Topic: Creative Process

Michael Porter:  I was asked some time ago to talk to a group of graduate students about research. And I did reflect a little bit on this, and I’m not sure I can put it into words. But I think, first of all, to do really, really creative work, you have to have a very strong grounding in some underlying, theoretical disciplines that are relevant to the problem – highly relevant.

In my case it was economics. I had a very strong training across the river – _______ Business School – in economics. And I had that perspective, that point of view, that rigor.

But that’s not enough. Then you’ve got to find a way to sort of immerse yourself somehow in the phenomena and get enough data and data points, and enough conflicting examples and stories. And then there’s a collision between the two. And then what you find out is that the economic theory and the frameworks that you start out with are failed.

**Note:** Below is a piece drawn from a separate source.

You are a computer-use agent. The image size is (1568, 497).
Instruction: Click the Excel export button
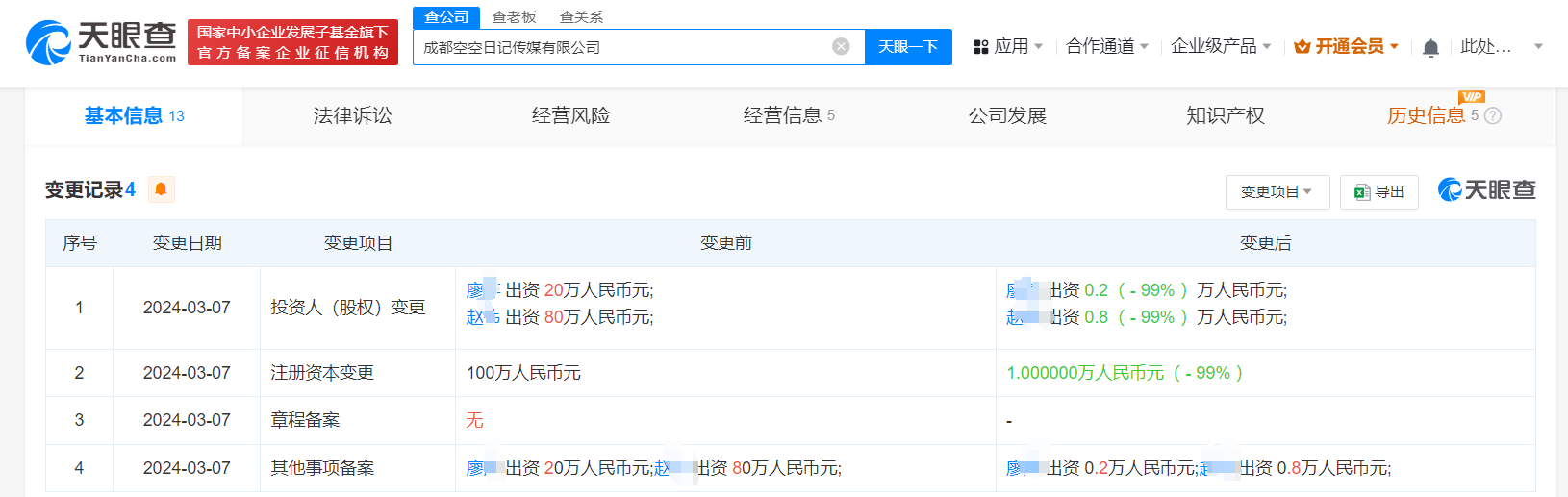(x=1378, y=192)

And then there’s some process of seeing a new way of looking at the problem. For example if you look at any industry; autos, tires, whatever it is. There are probably 20,000 things about an industry that are relevant. You can make lists, and lists, and lists. The product is green. The product is blue. It’s heavy. The cost of shipping is X. Thousands of things that are relevant.

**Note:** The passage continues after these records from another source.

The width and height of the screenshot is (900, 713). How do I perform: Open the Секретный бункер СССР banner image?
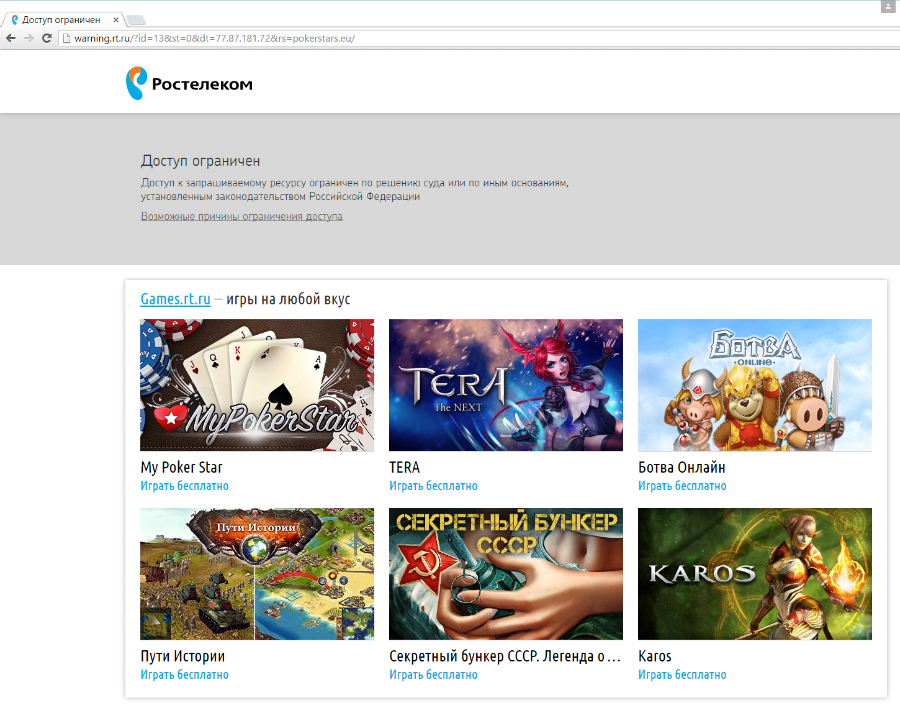(505, 573)
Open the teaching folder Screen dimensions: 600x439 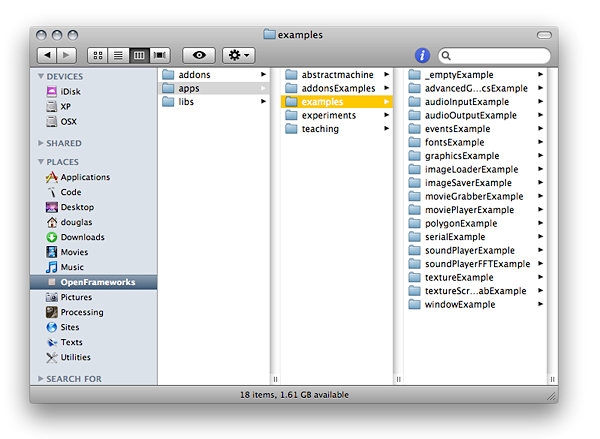pos(320,129)
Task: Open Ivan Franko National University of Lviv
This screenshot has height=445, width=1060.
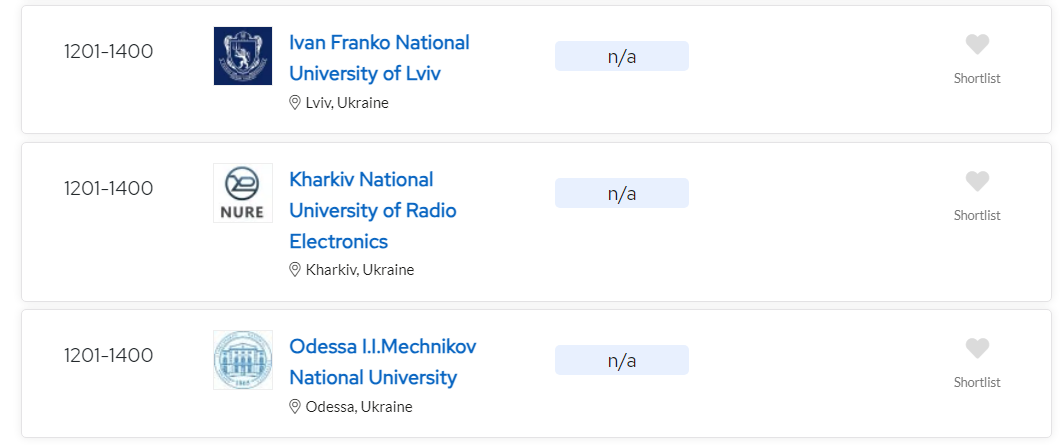Action: (378, 58)
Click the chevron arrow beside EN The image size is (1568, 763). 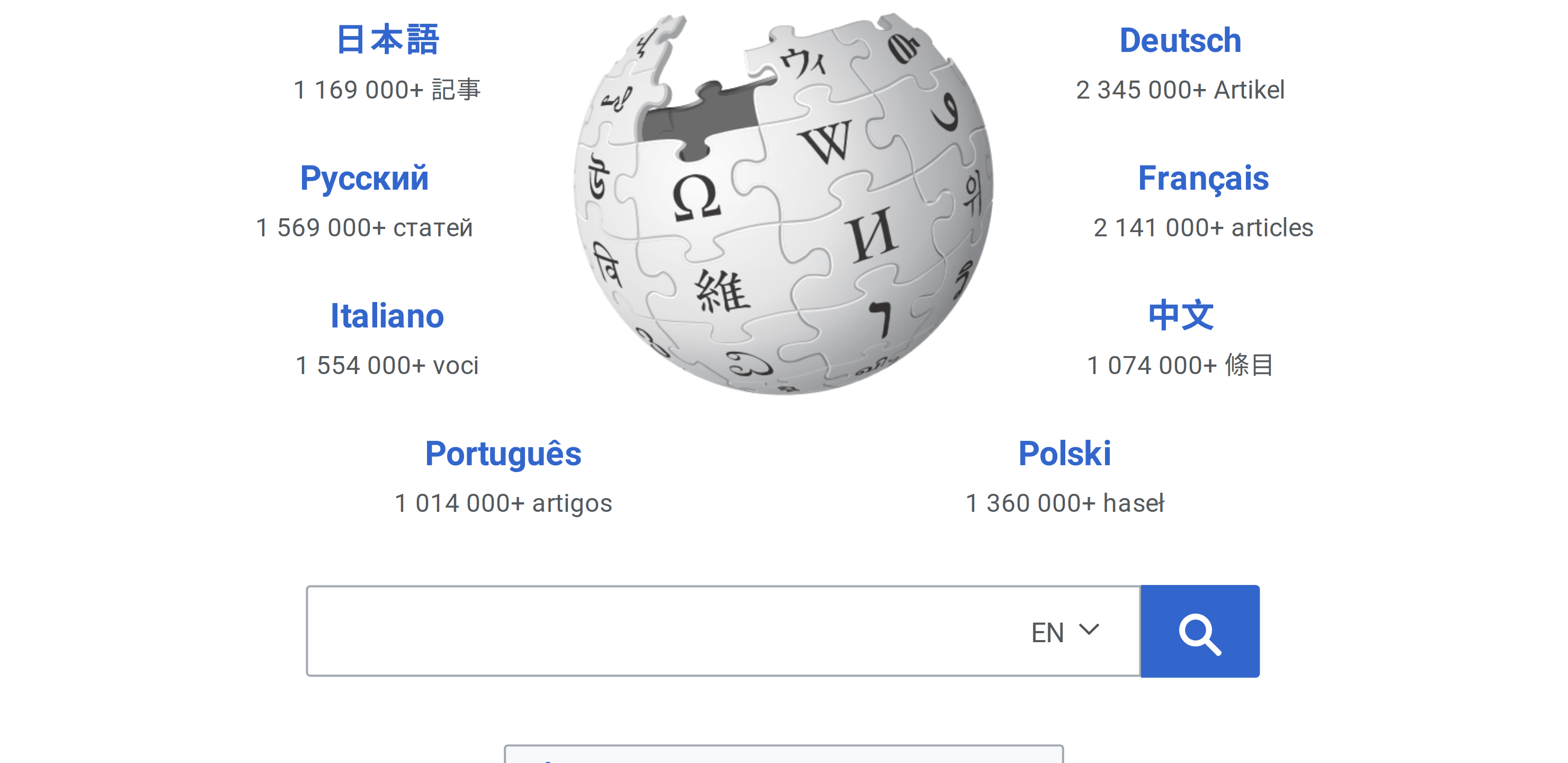pos(1089,629)
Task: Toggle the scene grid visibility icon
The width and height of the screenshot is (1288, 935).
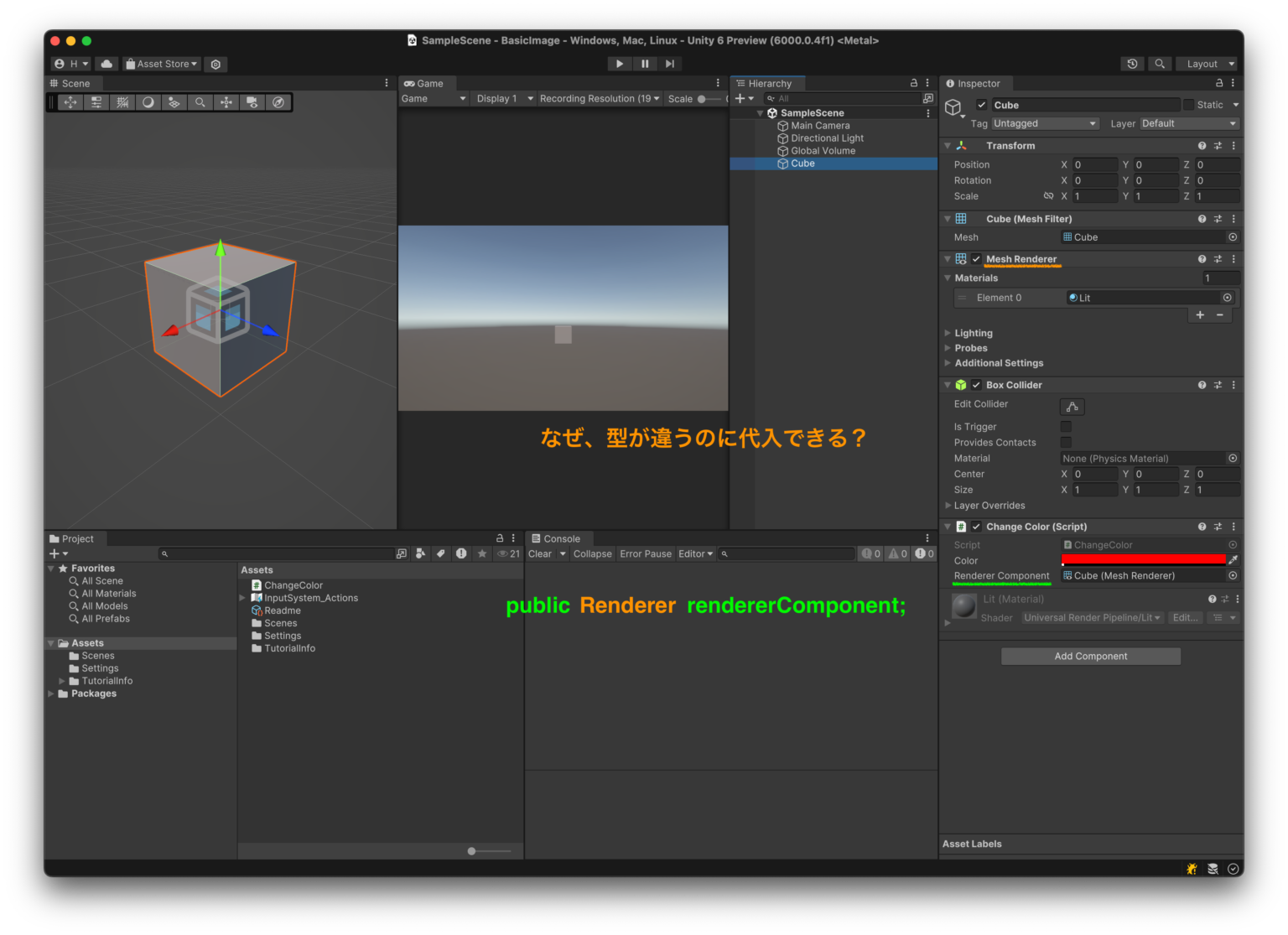Action: tap(122, 102)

Every industry is different, so that becomes an intractable problem of, “How do I describe an industry? What’s the way of thinking about it that’s relevant?”

You have some economic theory principles, and economic theory tells you that profitability is in some sense the most profound metric that you want to look at. Because when you create a profit, you also create social value because somebody’s willing to pay more than the cost of doing something. So one of the things you do to help you think through this morass of looking at industries is you sort of have to have an objective function. And that’s profit.

Then you’ve got to ask yourself, “How do I look at this to inform choices and really understand a phenomenon? How do I sift through the 20,000 things that are different and come up with the five forces?”

How that actually happens, I don’t know. It just happens. It comes from being an engineer. It comes from looking for order. It comes from forcing a way of trying to put a wrap around something that encompasses all the cases that you can encounter. I don’t know exactly how that happens at the very micro level; but somehow it’s the kind of reverence with one, you have a strong theoretical framework and a strong discipline; but then it’s just diving into the phenomenon.

And when I was saying earlier that I spent six or seven years in the library, six or seven years was not on the theory. Six or seven years was on getting enough data points, and understanding enough industries and enough companies that I could start confidently saying that this way of looking at it really did encompass all the cases that we’d actually do.

I don’t know if that’s an answer, but it’s the best I can come up with.